87% chance of stock market crash by year end predicted


----------



## ciscogizmo1 (Jun 11, 2013)

x3 skier said:


> No clue why it would take more than five years if one is diligent in selecting a course of study. When I went to Engineering college, I was issued a schedule of courses totaling at a minimum, 21 credit hours for the quarter until my last two quarters my Senior year when I could select two electives each Quarter. If Someone flunked a course, they were out for a year which was a pretty good motivator. It is still that way today at my Alma Mater.
> 
> If one selects a major late or one that is oversubscribed, one pays the piper. Nobody in my time "pursued their dream" by taking 6,7 or more years taking a smorgasbord of courses. You took a course of study and if you didn't cut it, you were out the door.
> 
> ...



Actually, right now it has nothing to do with the kid it has to do with budget cuts especially in California.  A typical freshman at a junior college may get 2 classes their first semster of school.  At UC Santa Barbara as a freshman you are allowed to take only one class the first quarter.  At least it is only one quarter so, 9 weeks or so.  The schools have more students than they have available classes.   You can check on http://collegerealitycheck.com/ for how well a typical school does.   I'm just researching CA.  It may different in your state.  Also, here's a blog that talks about this issue in detail.

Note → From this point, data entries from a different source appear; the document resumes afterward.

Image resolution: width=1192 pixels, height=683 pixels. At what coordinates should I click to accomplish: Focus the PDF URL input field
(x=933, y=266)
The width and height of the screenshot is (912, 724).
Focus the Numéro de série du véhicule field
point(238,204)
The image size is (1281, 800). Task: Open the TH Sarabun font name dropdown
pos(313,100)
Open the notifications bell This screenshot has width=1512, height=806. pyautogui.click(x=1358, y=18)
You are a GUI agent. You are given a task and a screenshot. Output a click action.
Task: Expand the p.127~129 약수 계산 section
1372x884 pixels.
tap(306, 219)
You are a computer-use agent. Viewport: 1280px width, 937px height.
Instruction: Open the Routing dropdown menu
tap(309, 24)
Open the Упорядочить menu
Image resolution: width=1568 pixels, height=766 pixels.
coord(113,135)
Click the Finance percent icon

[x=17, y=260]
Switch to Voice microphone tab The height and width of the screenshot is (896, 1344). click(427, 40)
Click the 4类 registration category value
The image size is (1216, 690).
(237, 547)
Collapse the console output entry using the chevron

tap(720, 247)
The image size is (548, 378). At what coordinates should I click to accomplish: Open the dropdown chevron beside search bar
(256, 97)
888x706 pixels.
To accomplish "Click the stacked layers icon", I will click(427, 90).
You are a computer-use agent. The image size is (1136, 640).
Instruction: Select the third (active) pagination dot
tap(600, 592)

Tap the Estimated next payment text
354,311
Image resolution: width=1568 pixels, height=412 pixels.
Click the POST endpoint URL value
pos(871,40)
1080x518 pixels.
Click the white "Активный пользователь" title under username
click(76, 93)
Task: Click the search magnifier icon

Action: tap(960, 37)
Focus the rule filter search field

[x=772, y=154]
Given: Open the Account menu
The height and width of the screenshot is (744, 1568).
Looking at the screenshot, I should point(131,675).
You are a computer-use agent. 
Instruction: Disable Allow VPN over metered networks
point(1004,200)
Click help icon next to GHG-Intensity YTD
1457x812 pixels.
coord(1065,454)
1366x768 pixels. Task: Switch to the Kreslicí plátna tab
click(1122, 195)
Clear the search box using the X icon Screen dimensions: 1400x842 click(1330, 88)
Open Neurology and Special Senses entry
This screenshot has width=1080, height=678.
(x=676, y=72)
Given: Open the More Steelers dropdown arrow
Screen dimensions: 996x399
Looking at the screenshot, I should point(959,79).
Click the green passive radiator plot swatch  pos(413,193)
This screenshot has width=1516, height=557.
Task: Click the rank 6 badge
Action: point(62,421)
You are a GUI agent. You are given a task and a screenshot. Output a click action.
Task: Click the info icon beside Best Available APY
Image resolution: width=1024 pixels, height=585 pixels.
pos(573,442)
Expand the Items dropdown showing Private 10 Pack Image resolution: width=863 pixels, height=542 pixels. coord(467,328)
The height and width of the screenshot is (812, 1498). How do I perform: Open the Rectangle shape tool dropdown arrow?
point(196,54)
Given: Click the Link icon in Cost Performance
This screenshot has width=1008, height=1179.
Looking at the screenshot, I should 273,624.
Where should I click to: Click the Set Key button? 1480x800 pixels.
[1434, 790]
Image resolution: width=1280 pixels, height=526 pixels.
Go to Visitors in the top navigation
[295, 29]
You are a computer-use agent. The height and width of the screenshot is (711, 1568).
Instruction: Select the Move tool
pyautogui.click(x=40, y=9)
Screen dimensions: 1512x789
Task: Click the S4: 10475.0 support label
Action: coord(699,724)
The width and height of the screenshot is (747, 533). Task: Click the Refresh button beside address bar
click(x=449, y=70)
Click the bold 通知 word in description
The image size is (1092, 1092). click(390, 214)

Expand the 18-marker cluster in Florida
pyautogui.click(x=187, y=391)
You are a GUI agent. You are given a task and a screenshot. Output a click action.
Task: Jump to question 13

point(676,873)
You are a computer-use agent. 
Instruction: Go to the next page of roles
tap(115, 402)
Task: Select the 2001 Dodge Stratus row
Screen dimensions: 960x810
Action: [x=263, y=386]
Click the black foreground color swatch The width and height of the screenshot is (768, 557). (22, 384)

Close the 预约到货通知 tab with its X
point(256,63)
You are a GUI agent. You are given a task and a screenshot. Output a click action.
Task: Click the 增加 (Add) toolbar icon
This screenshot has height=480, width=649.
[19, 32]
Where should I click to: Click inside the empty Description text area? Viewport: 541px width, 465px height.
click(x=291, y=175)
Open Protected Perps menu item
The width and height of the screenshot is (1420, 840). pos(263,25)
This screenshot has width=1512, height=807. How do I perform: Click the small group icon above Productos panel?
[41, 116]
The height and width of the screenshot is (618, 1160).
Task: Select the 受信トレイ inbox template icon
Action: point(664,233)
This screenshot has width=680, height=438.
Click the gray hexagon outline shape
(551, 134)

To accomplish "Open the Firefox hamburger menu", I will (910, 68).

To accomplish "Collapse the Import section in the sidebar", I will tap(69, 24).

Trust me I've asked the very questions you are asking is the time to graduate related to major changes, poor grades, etc...  No, it all budget cuts.   Another way to look at it there are more applicants for Nursing school in California than there are spots.  Some students wait 1 to 2 years before they get placed in a program.


----------



## klpca (Jun 11, 2013)

ciscogizmo1 said:


> Actually, right now it has nothing to do with the kid it has to do with budget cuts especially in California.  A typical freshman at a junior college may get 2 classes their first semster of school.  At UC Santa Barbara as a freshman you are allowed to take only one class the first quarter.  At least it is only one quarter so, 9 weeks or so.  The schools have more students than they have available classes.   You can check on http://collegerealitycheck.com/ for how well a typical school does.   I'm just researching CA.  It may different in your state.  Also, here's a blog that talks about this issue in detail.
> 
> Trust me I've asked the very questions you are asking is the time to graduate related to major changes, poor grades, etc...  No, it all budget cuts.   Another way to look at it there are more applicants for Nursing school in California than there are spots.  Some students wait 1 to 2 years before they get placed in a program.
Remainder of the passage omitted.